• **Assignment**
From the line containing "818x418 pixels." down to the final line of the entries below, quote every line verbatim. Exclude pictures.
** Supplied records follows **
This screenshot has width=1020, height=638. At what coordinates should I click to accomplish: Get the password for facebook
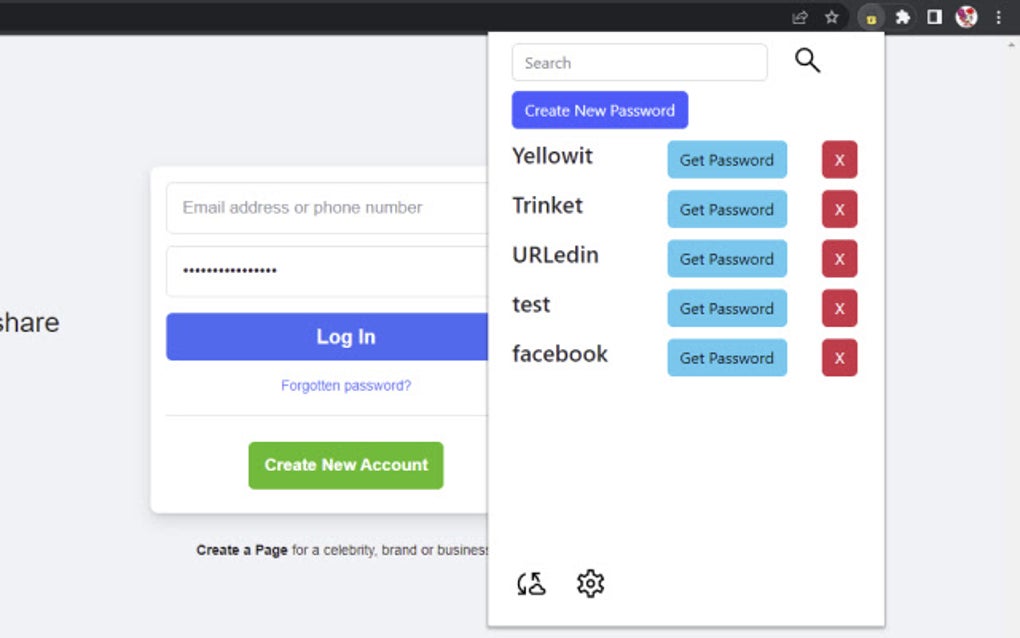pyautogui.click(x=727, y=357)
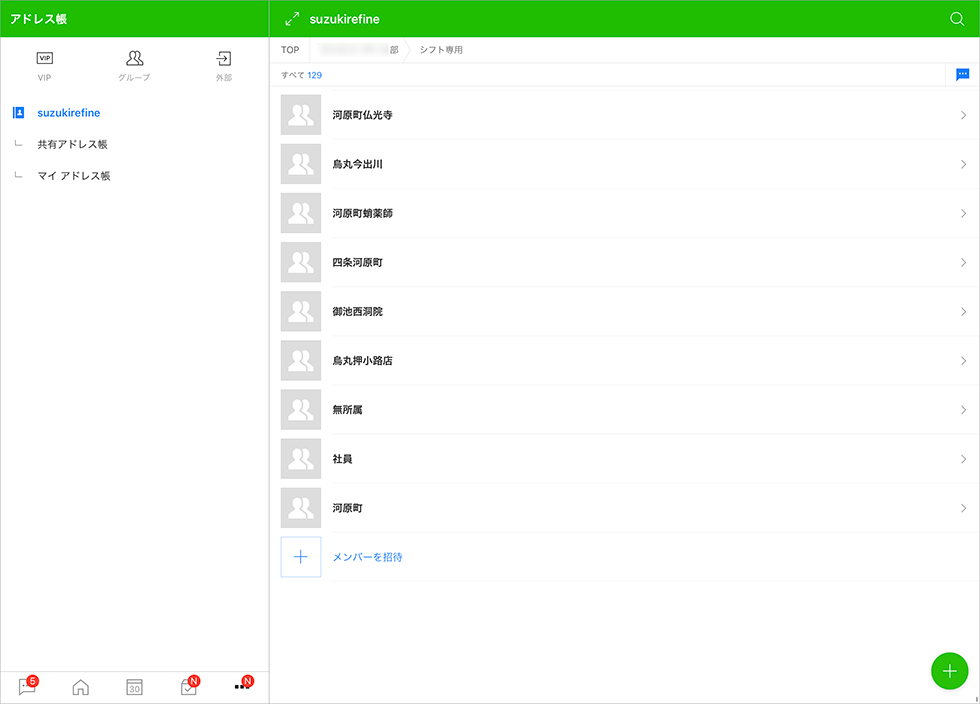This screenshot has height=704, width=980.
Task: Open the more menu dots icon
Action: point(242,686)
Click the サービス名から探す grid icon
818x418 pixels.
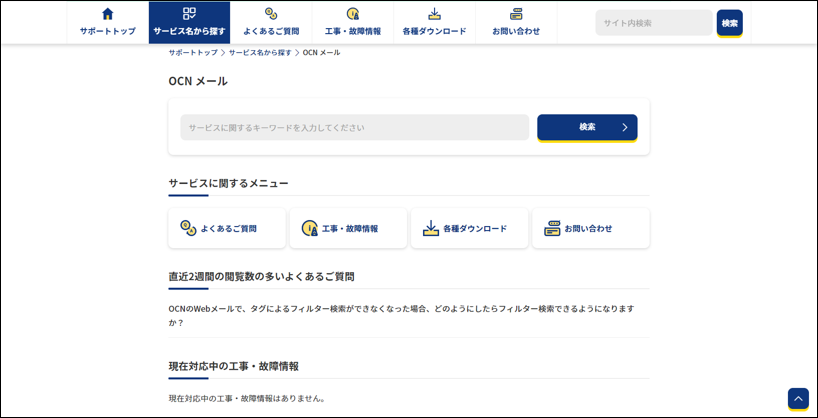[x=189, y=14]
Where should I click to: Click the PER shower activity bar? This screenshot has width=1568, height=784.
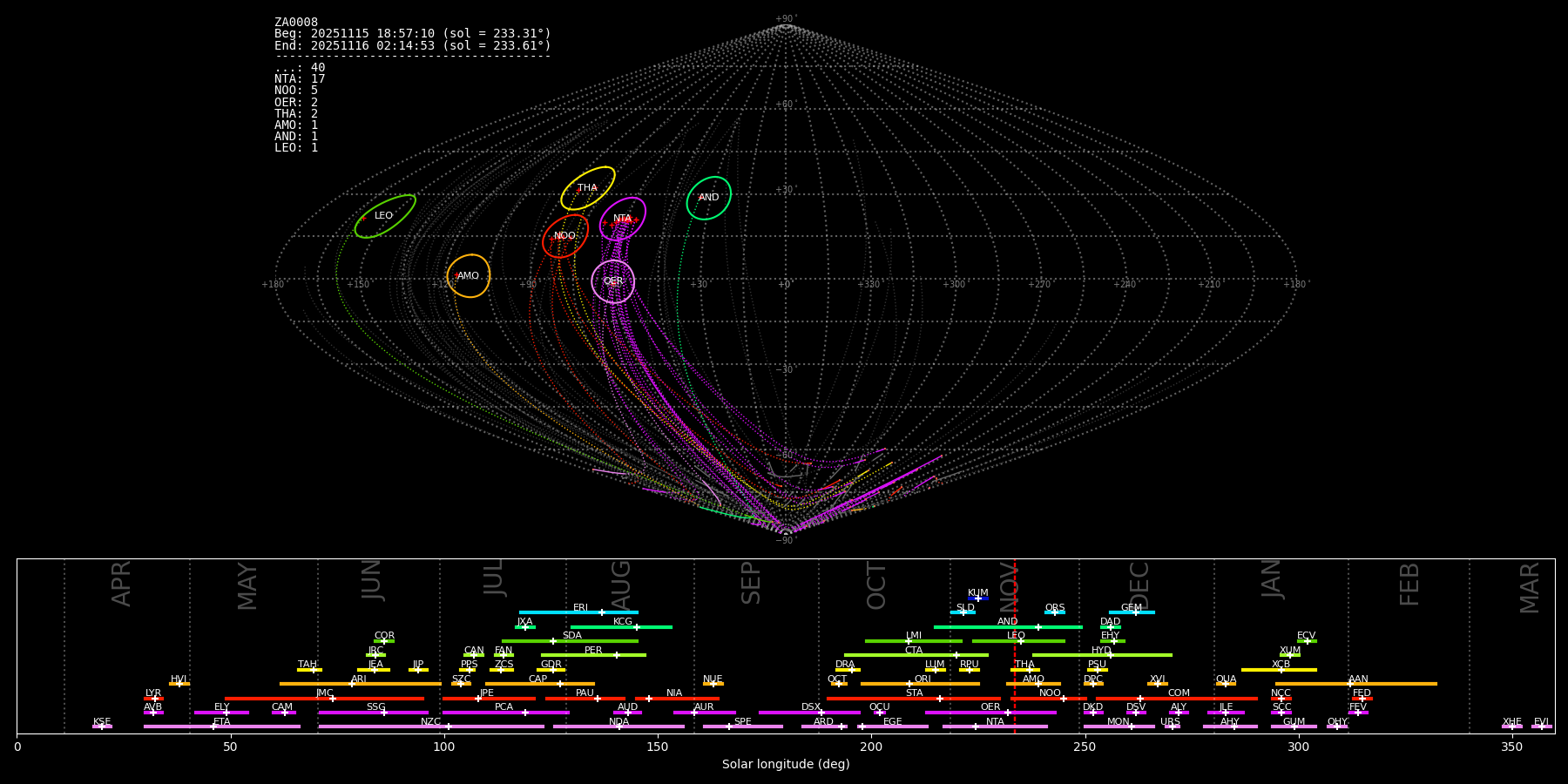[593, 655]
** End of Supplied records **
• **Solution to this task**
818x418 pixels.
[x=189, y=14]
Where should I click to: Click the PER shower activity bar? This screenshot has width=1568, height=784.
[593, 655]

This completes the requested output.